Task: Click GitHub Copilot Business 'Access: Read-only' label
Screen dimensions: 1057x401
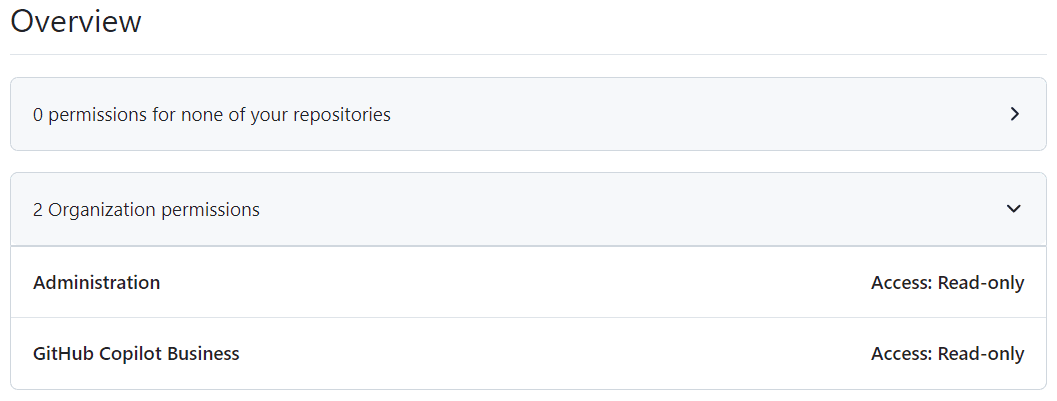Action: [947, 354]
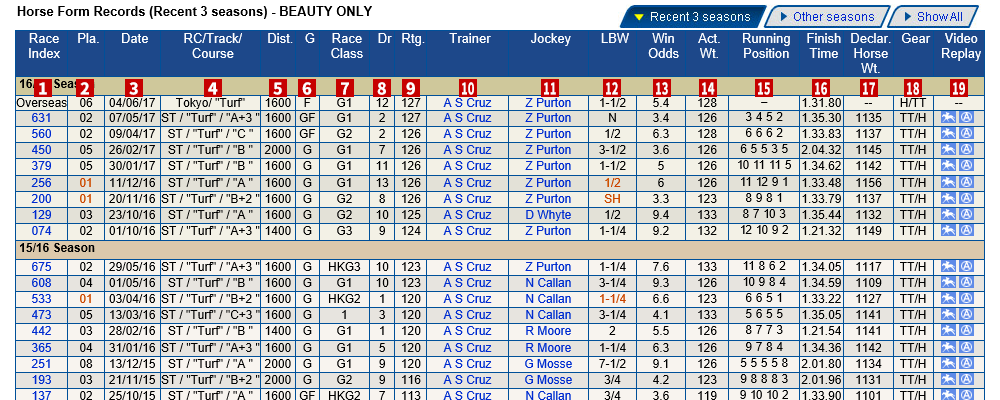Switch to the Other seasons tab

(x=826, y=17)
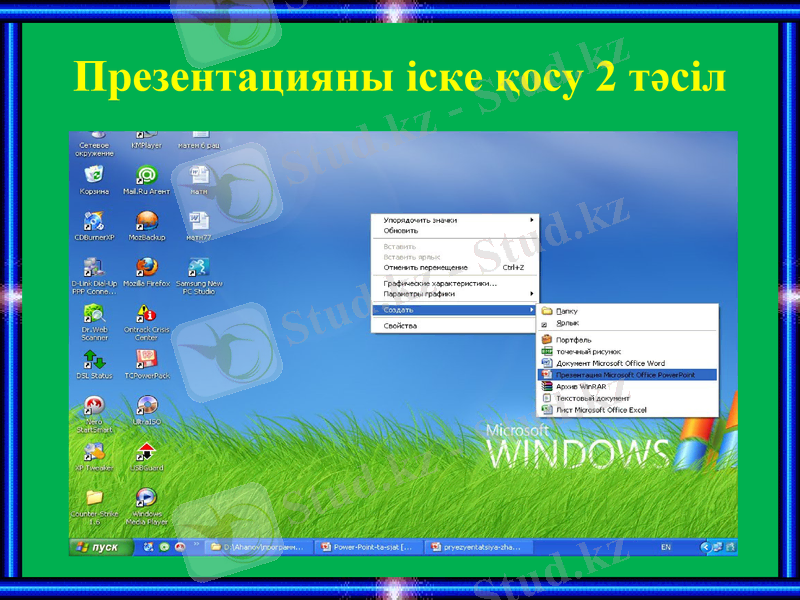Image resolution: width=800 pixels, height=600 pixels.
Task: Expand the Параметры графики submenu arrow
Action: (531, 294)
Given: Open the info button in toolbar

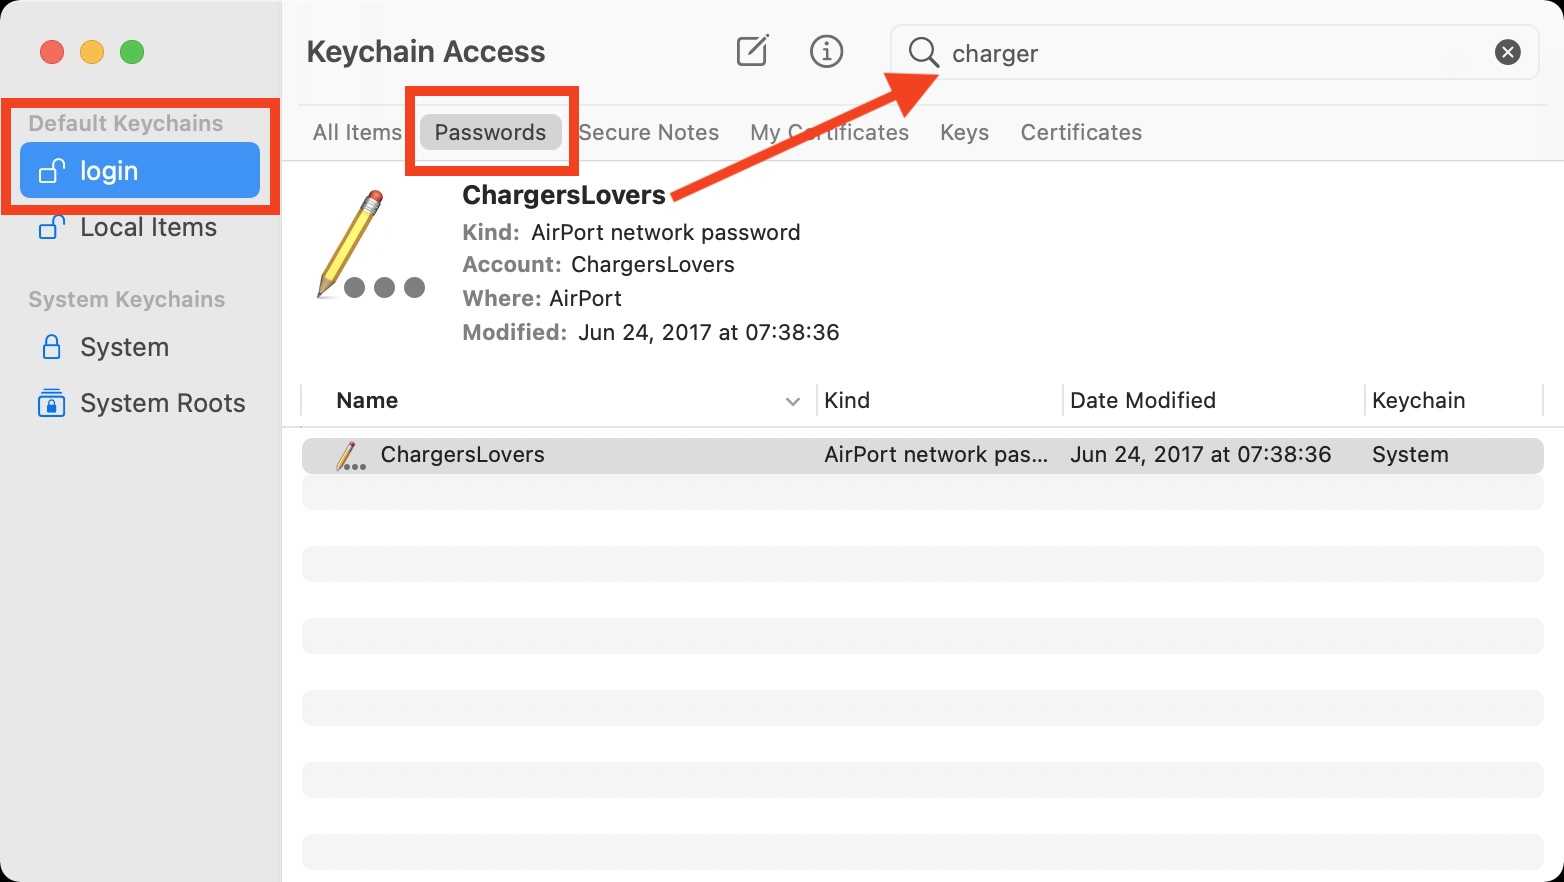Looking at the screenshot, I should point(826,51).
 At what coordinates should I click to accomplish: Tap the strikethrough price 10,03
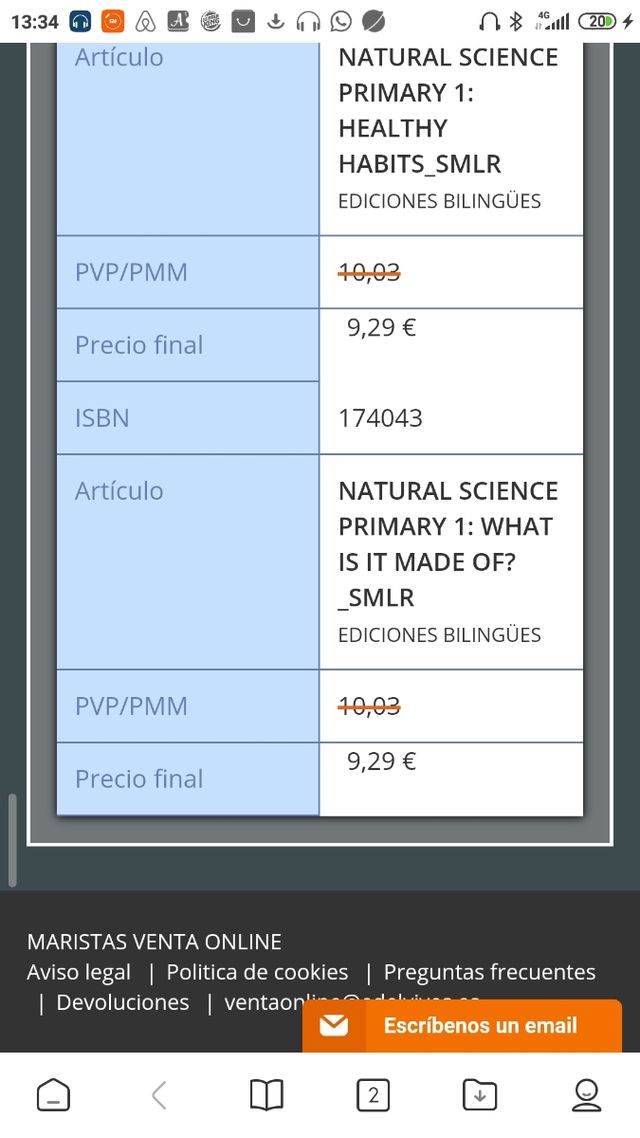369,271
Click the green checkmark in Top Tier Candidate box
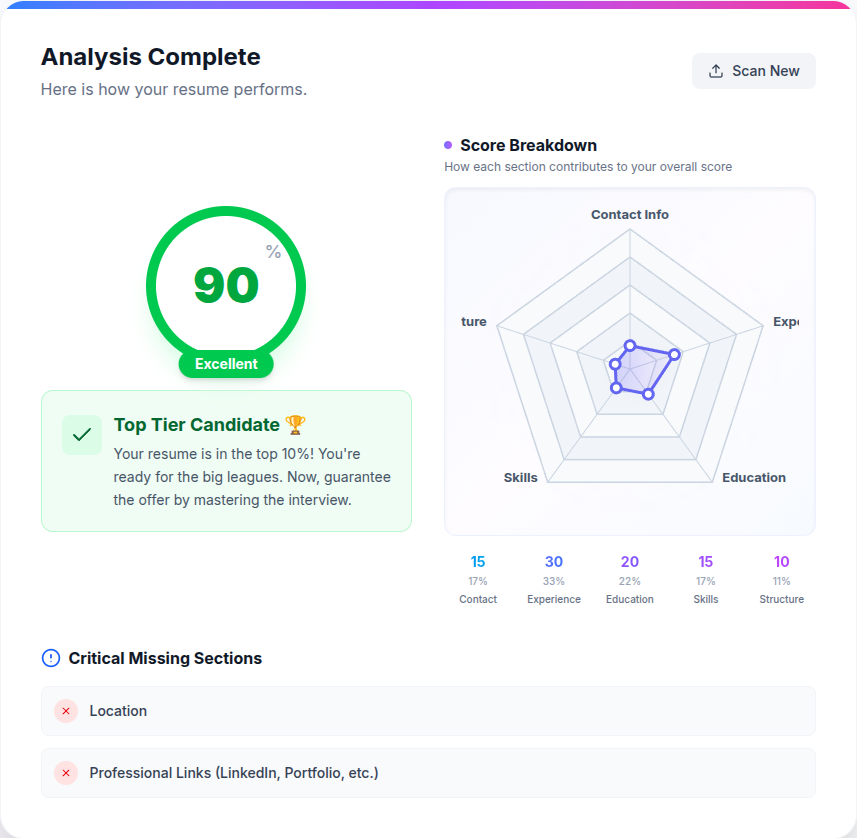 click(x=81, y=435)
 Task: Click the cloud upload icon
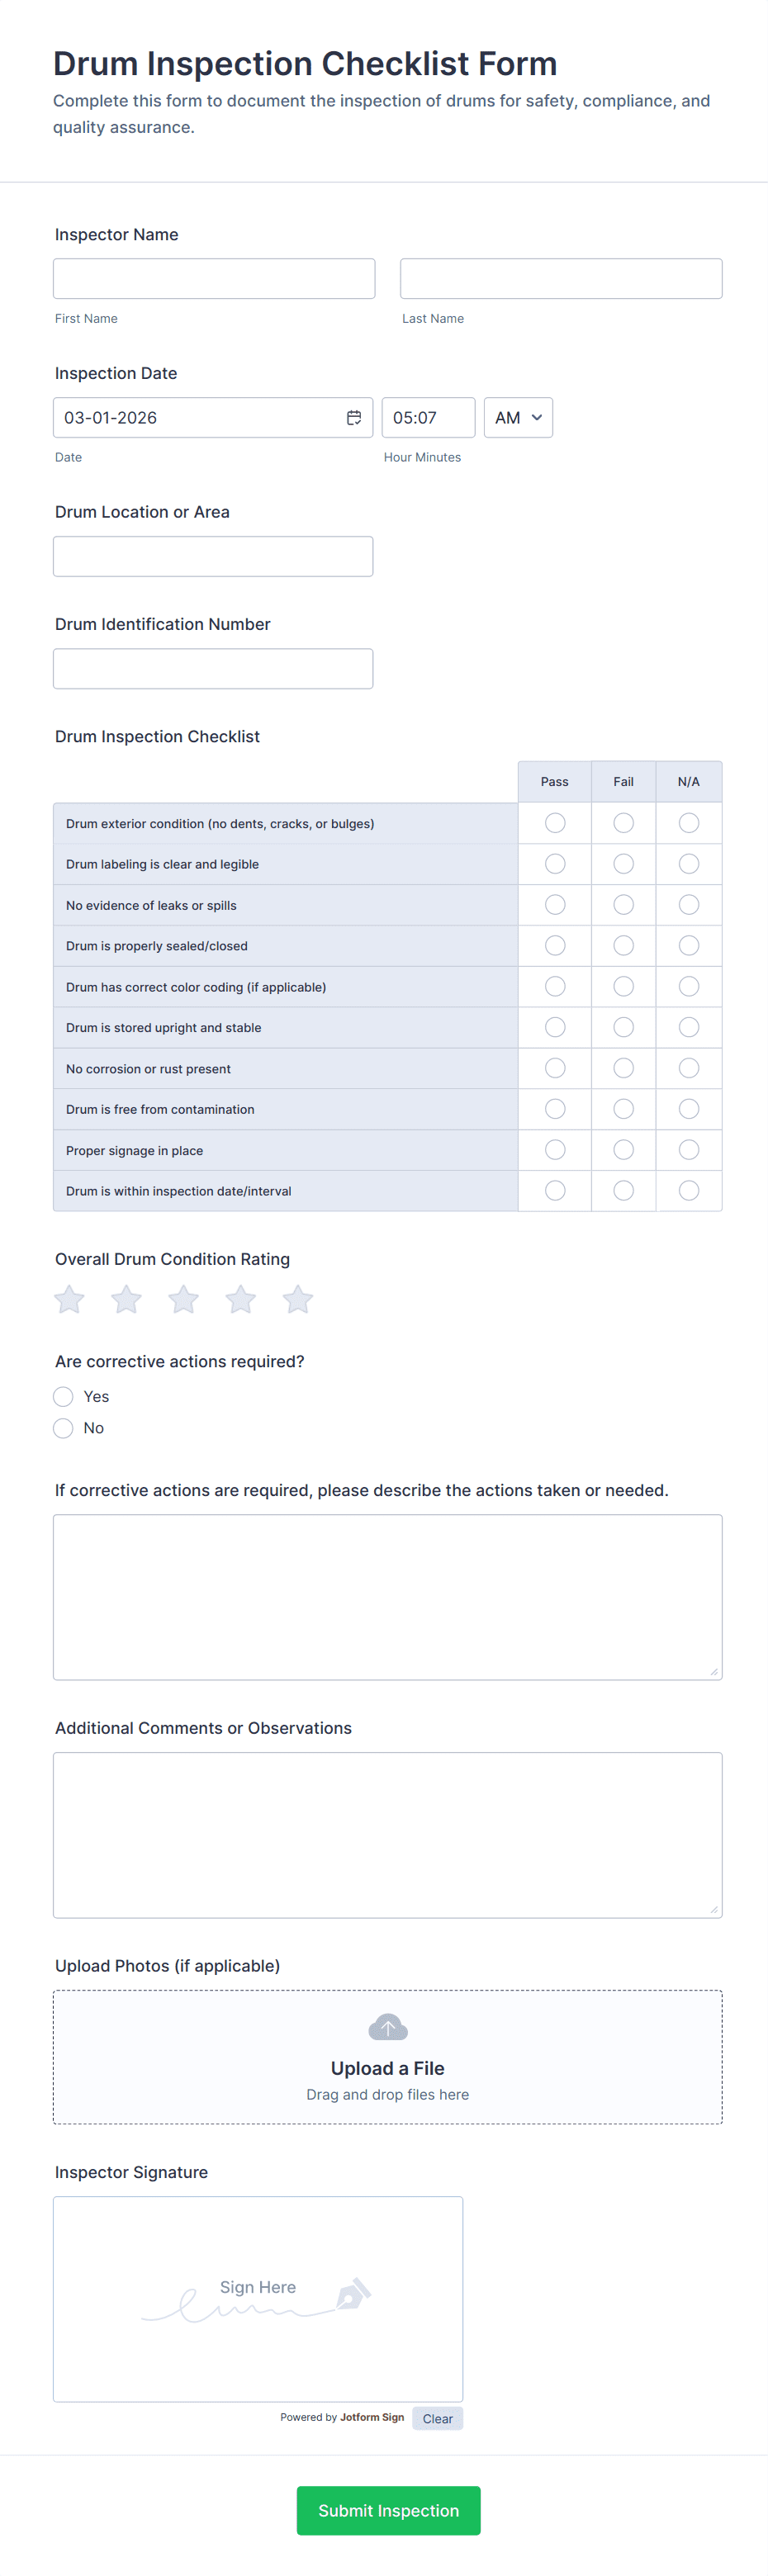pyautogui.click(x=388, y=2027)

┄┄┄┄┄┄

ABOUT THIS TASK:
All that is needed is the span from the line with "Click the green" through the last line of the material above, reproduced exactly and free of pictures.

SOLVED EXERCISE:
Click the green checkmark in Top Tier Candidate box
 click(x=81, y=435)
 Task: Click the cloud upload icon
pyautogui.click(x=388, y=2027)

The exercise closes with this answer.